- SUPPLIED RECORDS:
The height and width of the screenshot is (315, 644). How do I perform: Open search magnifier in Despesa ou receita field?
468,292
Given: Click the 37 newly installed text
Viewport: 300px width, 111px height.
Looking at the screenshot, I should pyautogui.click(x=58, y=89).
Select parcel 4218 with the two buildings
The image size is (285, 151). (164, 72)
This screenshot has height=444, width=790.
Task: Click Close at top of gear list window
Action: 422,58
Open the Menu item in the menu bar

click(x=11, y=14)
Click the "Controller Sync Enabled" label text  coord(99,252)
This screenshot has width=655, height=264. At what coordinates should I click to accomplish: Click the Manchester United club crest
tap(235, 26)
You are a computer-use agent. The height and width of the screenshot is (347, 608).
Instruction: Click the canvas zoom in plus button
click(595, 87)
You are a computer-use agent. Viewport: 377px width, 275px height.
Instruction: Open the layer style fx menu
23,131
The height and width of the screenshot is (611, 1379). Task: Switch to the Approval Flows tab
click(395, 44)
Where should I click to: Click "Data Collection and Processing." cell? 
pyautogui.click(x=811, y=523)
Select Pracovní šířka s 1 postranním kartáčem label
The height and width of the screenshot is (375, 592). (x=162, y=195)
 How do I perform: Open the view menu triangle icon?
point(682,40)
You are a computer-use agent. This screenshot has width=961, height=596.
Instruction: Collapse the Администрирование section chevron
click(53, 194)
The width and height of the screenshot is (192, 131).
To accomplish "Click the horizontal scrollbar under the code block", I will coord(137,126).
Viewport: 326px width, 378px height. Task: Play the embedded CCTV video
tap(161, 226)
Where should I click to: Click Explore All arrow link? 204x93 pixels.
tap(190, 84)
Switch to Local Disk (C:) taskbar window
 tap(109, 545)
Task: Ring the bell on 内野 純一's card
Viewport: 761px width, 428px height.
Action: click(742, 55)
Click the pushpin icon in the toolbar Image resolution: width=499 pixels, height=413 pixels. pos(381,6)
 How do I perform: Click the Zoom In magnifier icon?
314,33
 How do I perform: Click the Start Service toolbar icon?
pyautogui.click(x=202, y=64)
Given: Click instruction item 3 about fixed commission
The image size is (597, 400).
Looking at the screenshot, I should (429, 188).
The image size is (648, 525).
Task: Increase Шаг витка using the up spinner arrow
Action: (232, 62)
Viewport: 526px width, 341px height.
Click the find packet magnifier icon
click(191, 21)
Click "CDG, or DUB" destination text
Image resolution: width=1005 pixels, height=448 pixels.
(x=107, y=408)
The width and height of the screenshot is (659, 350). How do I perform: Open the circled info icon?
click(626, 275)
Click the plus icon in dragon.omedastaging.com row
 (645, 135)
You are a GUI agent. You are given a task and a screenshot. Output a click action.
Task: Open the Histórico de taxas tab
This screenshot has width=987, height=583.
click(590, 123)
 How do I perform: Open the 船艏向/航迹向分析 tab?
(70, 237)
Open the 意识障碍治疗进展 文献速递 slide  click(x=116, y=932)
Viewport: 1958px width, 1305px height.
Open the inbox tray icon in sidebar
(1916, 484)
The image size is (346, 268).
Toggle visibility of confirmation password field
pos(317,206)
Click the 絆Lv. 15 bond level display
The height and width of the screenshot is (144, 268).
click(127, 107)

- WHAT TO PRODUCE:
Every entry above must be copied exactly.

- YOUR SOLUTION:
The height and width of the screenshot is (315, 644). How do I perform: Open search magnifier in Despesa ou receita field?
468,292
Given: Click the 37 newly installed text
Viewport: 300px width, 111px height.
Looking at the screenshot, I should pyautogui.click(x=58, y=89).
Select parcel 4218 with the two buildings
The image size is (285, 151). (164, 72)
This screenshot has height=444, width=790.
Task: Click Close at top of gear list window
Action: 422,58
Open the Menu item in the menu bar

click(x=11, y=14)
Click the "Controller Sync Enabled" label text  coord(99,252)
This screenshot has width=655, height=264. At what coordinates should I click to accomplish: Click the Manchester United club crest
tap(235, 26)
You are a computer-use agent. The height and width of the screenshot is (347, 608).
Instruction: Click the canvas zoom in plus button
click(595, 87)
You are a computer-use agent. Viewport: 377px width, 275px height.
Instruction: Open the layer style fx menu
23,131
The height and width of the screenshot is (611, 1379). Task: Switch to the Approval Flows tab
click(395, 44)
Where should I click to: Click "Data Collection and Processing." cell? 
pyautogui.click(x=811, y=523)
Select Pracovní šířka s 1 postranním kartáčem label
The height and width of the screenshot is (375, 592). (x=162, y=195)
 How do I perform: Open the view menu triangle icon?
point(682,40)
You are a computer-use agent. This screenshot has width=961, height=596.
Instruction: Collapse the Администрирование section chevron
click(53, 194)
The width and height of the screenshot is (192, 131).
To accomplish "Click the horizontal scrollbar under the code block", I will coord(137,126).
Viewport: 326px width, 378px height. Task: Play the embedded CCTV video
tap(161, 226)
Where should I click to: Click Explore All arrow link? 204x93 pixels.
tap(190, 84)
Switch to Local Disk (C:) taskbar window
 tap(109, 545)
Task: Ring the bell on 内野 純一's card
Viewport: 761px width, 428px height.
Action: click(742, 55)
Click the pushpin icon in the toolbar Image resolution: width=499 pixels, height=413 pixels. pos(381,6)
 How do I perform: Click the Zoom In magnifier icon?
314,33
 How do I perform: Click the Start Service toolbar icon?
pyautogui.click(x=202, y=64)
Given: Click instruction item 3 about fixed commission
The image size is (597, 400).
Looking at the screenshot, I should (429, 188).
The image size is (648, 525).
Task: Increase Шаг витка using the up spinner arrow
Action: (232, 62)
Viewport: 526px width, 341px height.
Click the find packet magnifier icon
click(191, 21)
Click "CDG, or DUB" destination text
Image resolution: width=1005 pixels, height=448 pixels.
(x=107, y=408)
The width and height of the screenshot is (659, 350). How do I perform: Open the circled info icon?
click(626, 275)
Click the plus icon in dragon.omedastaging.com row
 (645, 135)
You are a GUI agent. You are given a task and a screenshot. Output a click action.
Task: Open the Histórico de taxas tab
This screenshot has width=987, height=583.
click(590, 123)
 How do I perform: Open the 船艏向/航迹向分析 tab?
(70, 237)
Open the 意识障碍治疗进展 文献速递 slide  click(x=116, y=932)
Viewport: 1958px width, 1305px height.
Open the inbox tray icon in sidebar
(1916, 484)
The image size is (346, 268).
Toggle visibility of confirmation password field
pos(317,206)
Click the 絆Lv. 15 bond level display
The height and width of the screenshot is (144, 268).
click(127, 107)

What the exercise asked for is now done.